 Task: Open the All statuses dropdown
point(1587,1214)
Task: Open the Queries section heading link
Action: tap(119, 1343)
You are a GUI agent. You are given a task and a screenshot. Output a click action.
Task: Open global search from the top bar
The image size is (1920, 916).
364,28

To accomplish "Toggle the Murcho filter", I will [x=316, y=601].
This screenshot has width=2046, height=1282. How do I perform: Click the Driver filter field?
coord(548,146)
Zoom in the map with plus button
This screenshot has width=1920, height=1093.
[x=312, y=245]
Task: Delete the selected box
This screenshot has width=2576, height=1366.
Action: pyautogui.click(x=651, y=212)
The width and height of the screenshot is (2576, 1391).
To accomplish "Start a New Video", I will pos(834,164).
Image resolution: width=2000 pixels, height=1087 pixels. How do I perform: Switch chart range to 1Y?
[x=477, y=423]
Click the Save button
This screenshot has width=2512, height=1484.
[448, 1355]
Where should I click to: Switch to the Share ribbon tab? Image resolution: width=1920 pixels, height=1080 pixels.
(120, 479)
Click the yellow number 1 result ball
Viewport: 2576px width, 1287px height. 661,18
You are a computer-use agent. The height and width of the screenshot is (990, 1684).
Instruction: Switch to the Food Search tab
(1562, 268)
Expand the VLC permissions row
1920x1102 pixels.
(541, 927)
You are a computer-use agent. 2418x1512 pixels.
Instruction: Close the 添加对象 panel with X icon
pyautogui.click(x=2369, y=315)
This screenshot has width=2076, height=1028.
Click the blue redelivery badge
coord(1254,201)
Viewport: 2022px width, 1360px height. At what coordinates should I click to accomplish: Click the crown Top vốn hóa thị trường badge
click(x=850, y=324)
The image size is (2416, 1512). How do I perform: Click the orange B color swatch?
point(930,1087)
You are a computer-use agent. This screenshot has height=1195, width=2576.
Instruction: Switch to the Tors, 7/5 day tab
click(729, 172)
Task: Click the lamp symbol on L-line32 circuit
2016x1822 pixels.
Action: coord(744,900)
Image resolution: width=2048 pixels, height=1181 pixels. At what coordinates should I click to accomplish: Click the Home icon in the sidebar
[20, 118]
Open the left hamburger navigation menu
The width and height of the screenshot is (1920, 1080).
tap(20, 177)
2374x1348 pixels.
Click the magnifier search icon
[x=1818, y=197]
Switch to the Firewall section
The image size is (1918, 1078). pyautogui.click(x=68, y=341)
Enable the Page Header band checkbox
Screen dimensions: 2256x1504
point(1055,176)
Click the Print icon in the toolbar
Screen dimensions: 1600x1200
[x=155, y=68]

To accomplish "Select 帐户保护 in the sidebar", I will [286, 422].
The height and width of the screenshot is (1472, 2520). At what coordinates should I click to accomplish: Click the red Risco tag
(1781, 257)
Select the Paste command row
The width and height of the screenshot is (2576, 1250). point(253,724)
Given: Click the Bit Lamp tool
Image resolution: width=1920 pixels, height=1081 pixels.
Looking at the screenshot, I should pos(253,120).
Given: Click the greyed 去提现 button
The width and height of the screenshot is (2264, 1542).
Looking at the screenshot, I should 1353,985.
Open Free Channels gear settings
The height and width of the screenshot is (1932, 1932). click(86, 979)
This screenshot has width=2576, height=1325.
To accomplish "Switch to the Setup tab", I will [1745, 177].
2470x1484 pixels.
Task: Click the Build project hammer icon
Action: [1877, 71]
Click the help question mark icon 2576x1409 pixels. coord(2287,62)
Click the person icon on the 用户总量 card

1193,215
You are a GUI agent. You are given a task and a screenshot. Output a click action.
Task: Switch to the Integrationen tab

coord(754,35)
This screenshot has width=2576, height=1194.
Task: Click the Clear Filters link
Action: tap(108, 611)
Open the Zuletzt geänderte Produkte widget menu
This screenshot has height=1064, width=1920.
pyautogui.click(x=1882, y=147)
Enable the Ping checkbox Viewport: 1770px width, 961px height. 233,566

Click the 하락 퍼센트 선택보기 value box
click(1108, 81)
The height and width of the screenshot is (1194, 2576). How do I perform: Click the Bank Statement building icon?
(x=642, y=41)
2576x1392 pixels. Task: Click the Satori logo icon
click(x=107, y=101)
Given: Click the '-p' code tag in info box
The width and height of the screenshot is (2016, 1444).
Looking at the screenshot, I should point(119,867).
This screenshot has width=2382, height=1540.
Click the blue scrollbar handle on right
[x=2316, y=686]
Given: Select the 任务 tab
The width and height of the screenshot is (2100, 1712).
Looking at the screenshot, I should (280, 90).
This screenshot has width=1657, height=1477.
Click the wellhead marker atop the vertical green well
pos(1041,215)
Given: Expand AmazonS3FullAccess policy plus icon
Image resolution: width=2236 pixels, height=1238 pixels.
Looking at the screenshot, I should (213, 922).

● Instructions to follow
If a line in the material holds "agent", copy it.

● Answer to the problem
You are a GUI agent. You are given a task and a screenshot. Output a click action.
You are a computer-use agent. The height and width of the screenshot is (990, 1684).
You are a computer-use agent. 2418x1512 pixels.
You are a computer-use agent. This screenshot has height=1195, width=2576.
You are a GUI agent. You are given a task and a screenshot. Output a click action.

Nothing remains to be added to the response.